Warga Mareku, kampung tua,
kampungnya para Sangaji di utara Pulau Tidore itu, marah dan memprotes petugas pajak Belanda yang datang menagih pajak. Mereka menolak membayar pajak yang dikenakan karena besarannya dianggap tidak sesuai.
Sepeda tua. (foto: picssr.com) |
Pagi
sekitar pukul sepuluh. Beatuursambtenaar Coolhaas, mengayuh sepedanya pelan dari arah Mareku Gam Sungi melalui
jalan menurun ke tanjung Mareku yang berbatu.
Derit
rantai sepeda Batavus atau Bazelle itu, juga putaran rodanya, sepintas mirip desau lembut angin selusupi daunan Ketapang dan Pandan pantai yang amat lebat di
situ. Roda-roda melindas kerikil jalanan seolah seruak ombak mendesis di cecelah batuan pantai.
Sepeda
Coolhaas kini di jalan menanjak hampir di tengah kampung Mareku. Tampak rumah-rumah warga rata-rata berdinding kapur, berderet
rapi mengikuti topografis kampung yang agak tinggi di kaki Gunung Marijang dan
melandai ke arah pantai.
Di
tengah kampung, persis di depan rumah Mahimo (Kepala Kampung), Coolhaas turun dari sepeda. Menyandarkan
sepedanya ke batang bunga Mentega besar, di dekat pintu pagar pekarangan rumah Mahimo. Tanaman Puring warna-warni, Bunga
Tasbih dan Jambu air meneduhi rumah ini.
Coolhaas merogoh lenso dari saku biskap, menyapu peluh dari wajahnya. Tengadah sebentar ke langit, seakan mencari posisi matahari. Pagi telah beranjak siang, di hari itu, hari yang tak sempat dicatatnya, juga bulannya, kecuali tahun. Itupun hanya perkiraan: 1921 atau 1922.

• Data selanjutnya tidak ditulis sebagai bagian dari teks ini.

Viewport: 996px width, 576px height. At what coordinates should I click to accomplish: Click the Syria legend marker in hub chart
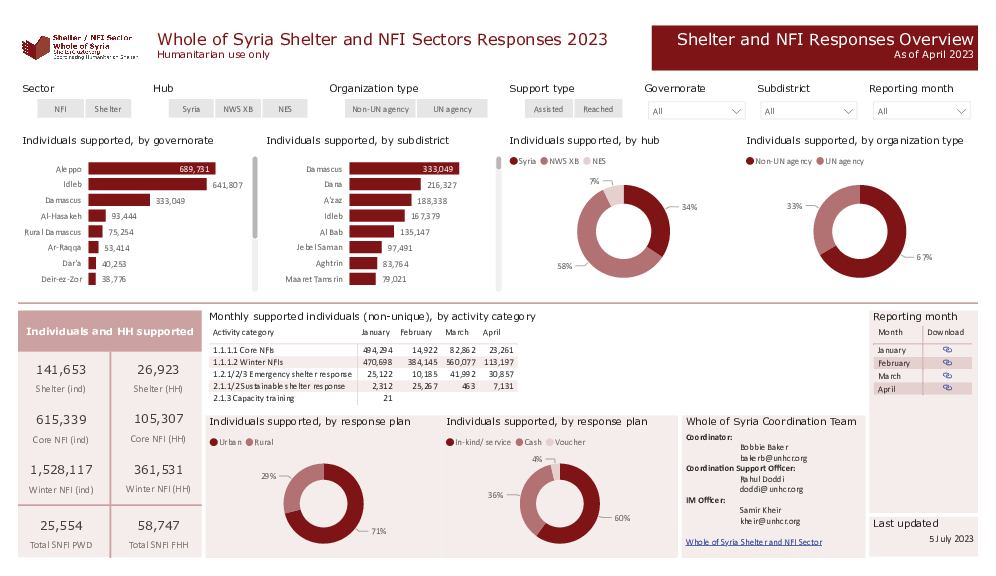pyautogui.click(x=514, y=161)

Coolhaas merogoh lenso dari saku biskap, menyapu peluh dari wajahnya. Tengadah sebentar ke langit, seakan mencari posisi matahari. Pagi telah beranjak siang, di hari itu, hari yang tak sempat dicatatnya, juga bulannya, kecuali tahun. Itupun hanya perkiraan: 1921 atau 1922.
Dari
arah pantai berjarak kurang 100 meter dari jalan raya dan rumah Mahimo, Coolhaas mendengar suara ramai yang merambat seperti bergelombang bersama kelabat angin yang bertiup dari pantai. Dia memasang
telinga. Memastikan apa yang sedang terjadi di sana.
“Permisi
tuan. Silahkan masuk”. Suara Mahimo dari tangga di pintu pagar, mengalihkan
perhatian Coolhaas. Mereka lalu melangkah memasuki beranda rumah Mahimo.
Beranda
rumah itu, selazimnya rumah-rumah di Tidore, hanya ada dinding di bagian
bawahnya, setinggi 1 meteran. Bagian atasnya dibiarkan terbuka. Menghalangi
sinar matahari atau air hujan agar tak tempias ke dalam, bagian yang terbuka hanya
disekati dengan Kalasa, tikar dari
kulit tebu hutan atau kulit pelepah gaba. Di beranda itu, riuh suara dari
pantai masih terdengar juga.
“Kenapa
ada ribut-ribut di sana”. Tanya si ambtenaar dengan dialeg Melayu yang patah-patah.
“Ooo
tuan, itu orang-orang kampung Baku Simore,
“Baku
apa? Simole..?” Sela si ambtenaar.
“Iya
Simore, tuan. Orang-orang senang dan gembira. Dong pe anak dan laki baru pulang
dari jauh”.
“Oooo..”,
si ambtenaar Coolhaas hanya menganggung-angguk.
Di
pantai, tiga Giop membongkar muatan. Para pemuda dan pria paruh baya memanggul beras, gula, kopi dan lain-lain dari Giop, menurunkannya di pantai atau langsung ke rumah. Bocah-bocah berkerumun dua
tiga kelompok kecil, memerhatikan dan kadang saling membandingkan Doyo, oleh-oleh, mainan dan celana boven.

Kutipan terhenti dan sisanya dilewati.